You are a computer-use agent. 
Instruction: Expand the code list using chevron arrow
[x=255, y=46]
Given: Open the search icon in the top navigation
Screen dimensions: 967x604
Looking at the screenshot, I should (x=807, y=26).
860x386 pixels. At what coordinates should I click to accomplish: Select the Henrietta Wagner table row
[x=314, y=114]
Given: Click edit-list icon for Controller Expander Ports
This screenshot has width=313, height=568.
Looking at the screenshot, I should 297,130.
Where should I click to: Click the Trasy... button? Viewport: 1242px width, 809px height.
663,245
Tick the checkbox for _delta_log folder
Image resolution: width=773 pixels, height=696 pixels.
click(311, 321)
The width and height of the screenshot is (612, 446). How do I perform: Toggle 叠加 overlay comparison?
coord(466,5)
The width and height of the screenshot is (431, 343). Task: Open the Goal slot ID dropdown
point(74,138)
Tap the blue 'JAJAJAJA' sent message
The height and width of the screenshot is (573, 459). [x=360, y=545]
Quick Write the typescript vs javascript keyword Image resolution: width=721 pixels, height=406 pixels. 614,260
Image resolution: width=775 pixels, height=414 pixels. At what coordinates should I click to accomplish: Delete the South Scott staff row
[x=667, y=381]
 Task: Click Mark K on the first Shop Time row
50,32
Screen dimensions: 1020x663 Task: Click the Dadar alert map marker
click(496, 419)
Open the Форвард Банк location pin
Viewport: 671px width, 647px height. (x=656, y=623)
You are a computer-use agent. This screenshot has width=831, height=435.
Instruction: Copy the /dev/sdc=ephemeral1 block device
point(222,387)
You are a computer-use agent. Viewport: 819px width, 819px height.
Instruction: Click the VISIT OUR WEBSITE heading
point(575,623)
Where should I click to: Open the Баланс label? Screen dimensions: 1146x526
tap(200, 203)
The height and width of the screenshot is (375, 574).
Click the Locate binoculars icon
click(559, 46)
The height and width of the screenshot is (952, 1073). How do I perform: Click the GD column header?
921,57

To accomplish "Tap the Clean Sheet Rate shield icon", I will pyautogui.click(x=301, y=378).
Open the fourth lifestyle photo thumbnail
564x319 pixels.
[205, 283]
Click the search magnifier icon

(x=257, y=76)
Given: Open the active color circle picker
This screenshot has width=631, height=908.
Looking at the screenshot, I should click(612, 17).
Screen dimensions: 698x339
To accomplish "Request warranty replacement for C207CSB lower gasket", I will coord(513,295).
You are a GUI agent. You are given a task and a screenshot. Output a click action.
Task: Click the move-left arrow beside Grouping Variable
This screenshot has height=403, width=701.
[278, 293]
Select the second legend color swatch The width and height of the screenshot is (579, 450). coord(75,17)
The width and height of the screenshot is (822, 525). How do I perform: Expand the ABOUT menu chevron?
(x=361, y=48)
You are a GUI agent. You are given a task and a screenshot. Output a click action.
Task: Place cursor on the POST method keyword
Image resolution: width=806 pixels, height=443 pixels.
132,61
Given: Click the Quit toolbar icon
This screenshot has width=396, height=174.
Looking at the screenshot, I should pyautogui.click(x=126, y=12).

- [WHAT IS REQUIRED]
Exactly those lines that run from the start of the listing to the line containing "Quick Write the" should be output, and no others.

- [RESULT]
You are a computer-use agent. 
Instruction: Expand the code list using chevron arrow
[x=255, y=46]
Given: Open the search icon in the top navigation
Screen dimensions: 967x604
Looking at the screenshot, I should (x=807, y=26).
860x386 pixels. At what coordinates should I click to accomplish: Select the Henrietta Wagner table row
[x=314, y=114]
Given: Click edit-list icon for Controller Expander Ports
This screenshot has width=313, height=568.
Looking at the screenshot, I should 297,130.
Where should I click to: Click the Trasy... button? Viewport: 1242px width, 809px height.
663,245
Tick the checkbox for _delta_log folder
Image resolution: width=773 pixels, height=696 pixels.
click(311, 321)
The width and height of the screenshot is (612, 446). How do I perform: Toggle 叠加 overlay comparison?
coord(466,5)
The width and height of the screenshot is (431, 343). Task: Open the Goal slot ID dropdown
point(74,138)
Tap the blue 'JAJAJAJA' sent message
The height and width of the screenshot is (573, 459). [x=360, y=545]
Quick Write the typescript vs javascript keyword Image resolution: width=721 pixels, height=406 pixels. 614,260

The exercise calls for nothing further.